Please reproduce the lines below word for word, beginning at the line that contains "The height and width of the screenshot is (546, 1120)." and continuing through the final line, with both included.

=== INPUT FOR THIS TASK ===

= = = = =

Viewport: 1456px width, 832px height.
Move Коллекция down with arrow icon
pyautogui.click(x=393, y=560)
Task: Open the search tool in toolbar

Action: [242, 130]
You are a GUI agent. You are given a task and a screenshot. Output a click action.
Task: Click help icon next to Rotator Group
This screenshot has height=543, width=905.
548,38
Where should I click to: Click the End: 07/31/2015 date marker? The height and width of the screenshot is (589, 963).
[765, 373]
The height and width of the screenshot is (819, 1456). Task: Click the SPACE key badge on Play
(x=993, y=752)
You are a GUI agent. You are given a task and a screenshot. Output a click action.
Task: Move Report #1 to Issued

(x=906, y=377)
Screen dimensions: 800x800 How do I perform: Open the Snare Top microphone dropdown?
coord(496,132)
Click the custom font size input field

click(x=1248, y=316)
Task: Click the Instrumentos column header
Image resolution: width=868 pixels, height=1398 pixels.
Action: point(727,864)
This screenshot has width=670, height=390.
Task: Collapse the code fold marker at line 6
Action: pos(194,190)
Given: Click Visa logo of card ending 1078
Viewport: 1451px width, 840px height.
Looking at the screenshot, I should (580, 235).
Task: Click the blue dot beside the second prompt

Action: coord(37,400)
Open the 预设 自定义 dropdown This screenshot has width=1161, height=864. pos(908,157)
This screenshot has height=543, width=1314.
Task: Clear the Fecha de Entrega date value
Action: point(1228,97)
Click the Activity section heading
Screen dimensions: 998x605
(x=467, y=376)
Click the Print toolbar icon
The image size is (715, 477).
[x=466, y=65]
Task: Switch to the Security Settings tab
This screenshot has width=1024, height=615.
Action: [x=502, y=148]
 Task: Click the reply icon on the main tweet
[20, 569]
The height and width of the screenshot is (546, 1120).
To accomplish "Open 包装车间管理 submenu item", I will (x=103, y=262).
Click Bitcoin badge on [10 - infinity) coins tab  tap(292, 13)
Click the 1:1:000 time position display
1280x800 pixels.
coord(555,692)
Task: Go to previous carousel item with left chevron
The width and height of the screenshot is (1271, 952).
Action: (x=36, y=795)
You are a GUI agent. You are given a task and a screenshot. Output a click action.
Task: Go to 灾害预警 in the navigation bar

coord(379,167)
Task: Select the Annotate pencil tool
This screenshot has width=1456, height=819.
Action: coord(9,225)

= = = = =

=== ANSWER TO THIS TASK ===
The height and width of the screenshot is (546, 1120).
To accomplish "Open 包装车间管理 submenu item", I will (x=103, y=262).
Click Bitcoin badge on [10 - infinity) coins tab  tap(292, 13)
Click the 1:1:000 time position display
1280x800 pixels.
coord(555,692)
Task: Go to previous carousel item with left chevron
The width and height of the screenshot is (1271, 952).
Action: (x=36, y=795)
You are a GUI agent. You are given a task and a screenshot. Output a click action.
Task: Go to 灾害预警 in the navigation bar

coord(379,167)
Task: Select the Annotate pencil tool
This screenshot has width=1456, height=819.
Action: coord(9,225)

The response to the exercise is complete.